The first mistake most people make when using mtx is trying to use it against the device driver for the tape drive rather than the device file for the changer mechanism. Issuing the command

mtx -f /dev/st2 inquiry

results in the following error message in the messages file:

st2: Write not multiple of tape block size.

The changer device file is typically of the /dev/sgX format. The /dev/sgX denotes a generic SCSI device. These are also sometimes known as passthrough devices because they pass through the SCSI command issued from software programs such as mtx to the hardware. The correct command is:

mtx -f /dev/sga inquiry
      Product Type: Tape Drive
      Vendor Id: HP
      Product ID: C1561A

One other common problem is that the changer mechanism never shows up. This sometimes indicates that the tape drive is stuck in “stacker mode.” You must consult the drive’s documentation on how to change it from “stacker mode” into a mode that enables you to control the changer. “Stacker mode” is also sometimes referred to as “sequential mode.”

With mtx, if you want to set the default device file for the changer, you can run:

export CHANGER=/dev/sgc

This code can be prepended to a script or run from the command line, which saves the repetition of typing the option -f /dev/sgX for every command.

Another common problem is the lack of LUN support.

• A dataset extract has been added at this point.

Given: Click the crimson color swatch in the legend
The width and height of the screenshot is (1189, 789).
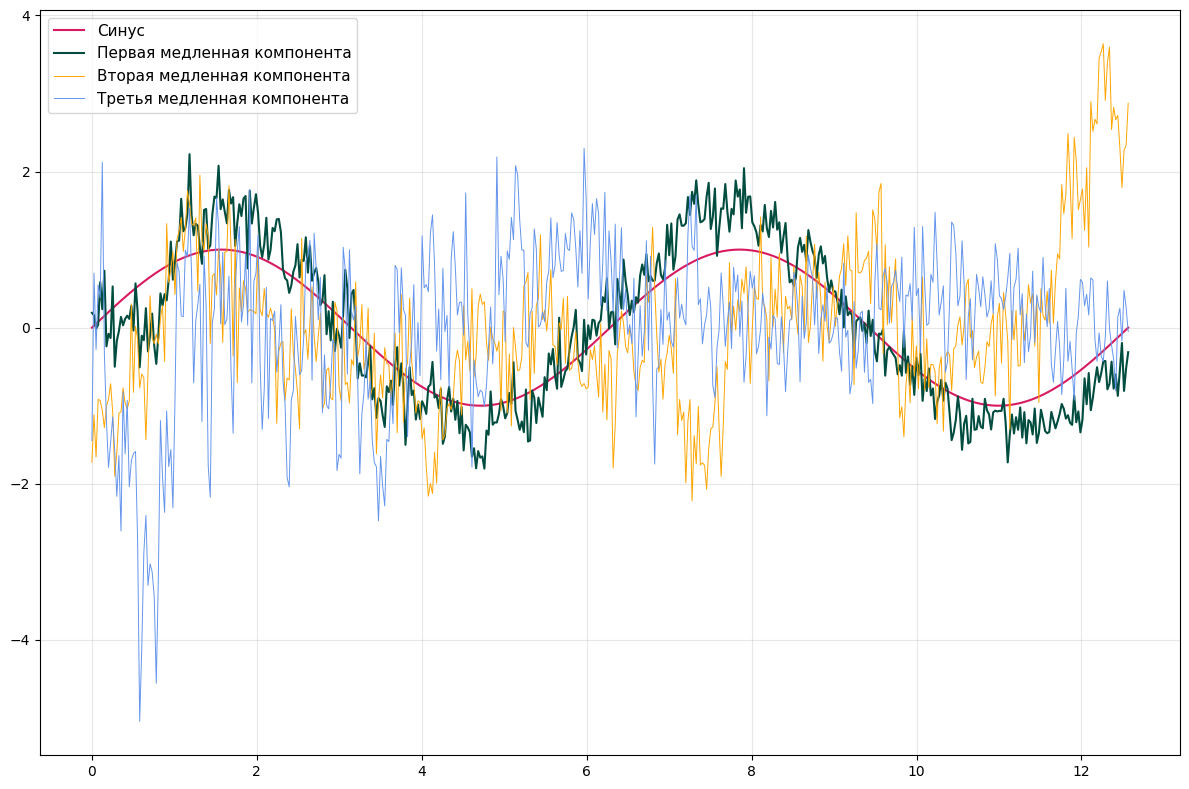Looking at the screenshot, I should tap(70, 31).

You need to use or make a kernel with CONFIG_SCSI_MULTI_LUN=y in the CONFIG file. The kernel must probe for SCSI LUNs on boot.

An example of loading a tape from slot 1 to drive 2 is:

mtx load 1 2

An example of gathering an inventory of the drives and slots is:

mtx inventory

The following is more detail on the available commands from the man page:

COMMANDS

--version
Report the mtx version number (e.g. mtx 1.2.8) and exit.
inquiry
Report the product type (Medium Changer, Tape Drive, etc.), Vendor ID,
Product ID, Revision, and whether this uses the Attached Changer API
(some tape drives use this rather than reporting a Medium Changer on a
separate LUN or SCSI address).
noattach
Make further commands use the regular media changer API rather than the
_ATTACHED API, no matter what the "Attached" bit said in the Inquiry
info. Needed with some brain-dead changers that report Attached bit but
don't respond to _ATTACHED API.
inventory
Makes the robot arm go and check what elements are in the slots. This is
needed for a few libraries like the Breece Hill ones that do not
automatically check the tape inventory at system startup.
status
Reports how many drives and storage elements are contained in the device.
For each drive, reports whether it has media loaded in it, and if so,
from which storage slot the media originated. For each storage slot,
reports whether it is empty or full, and if the media changer has a bar
code, MIC reader, or some other way of uniquely identifying media without
loading it into a drive, this reports the volume tag and/or alternate

volume tag for each piece of media. For historical reasons drives are
numbered from 0 and storage slots are numbered from 1.
load <slotnum> [ <drivenum> ]
Load media from slot <slotnum> into drive <drivenum>. Drive 0 is assumed
if the drive number is omitted.
unload [<slotnum>] [ <drivenum> ]
Unloads media from drive <drivenum> into slot <slotnum>. If <drivenum>
is omitted, defaults to drive 0 (as do all commands). If <slotnum> is
omitted, defaults to the slot that the drive was loaded from. Note that
there's currently no way to say 'unload drive 1's media to the slot it
came from', other than to explicitly use that slot number as the
destination.
[eepos <operation>] transfer <slotnum> <slotnum>
Transfers media from one slot to another, assuming that your mechanism is
capable of doing so. Usually used to move media to/from an import/export
port. 'eepos' is used to extend/retract the import/export tray on certain
mid-range to high end tape libraries (if, e.g., the tray was slot 32, you
might say 'eepos 1 transfer 32 32' to extend the tray). Valid values for
eepos <operation> are 0 (do nothing to the import/export tray), 1, and 2
(what 1 and 2 do varies depending upon the library, consult your
library's SCSI-level documentation).
first [<drivenum>]
Loads drive <drivenum> from the first slot in the media changer. Unloads
the drive if there is already media in it. Note that this command may not
be what you want on large tape libraries -- e.g. on Exabyte 220, the
first slot is usually a cleaning tape. If <drivenum> is omitted, defaults
to first drive.
last [<drivenum>]
Loads drive <drivenum> from the last slot in the media changer. Unloads
the drive if there is already a tape in it.
next [<drivenum>]
Unloads the drive and loads the next tape in sequence. If the drive was
empty, loads the first tape into the drive.

SEE ALSO
mt(1),tapeinfo(1),scsitape(1),loaderinfo(1)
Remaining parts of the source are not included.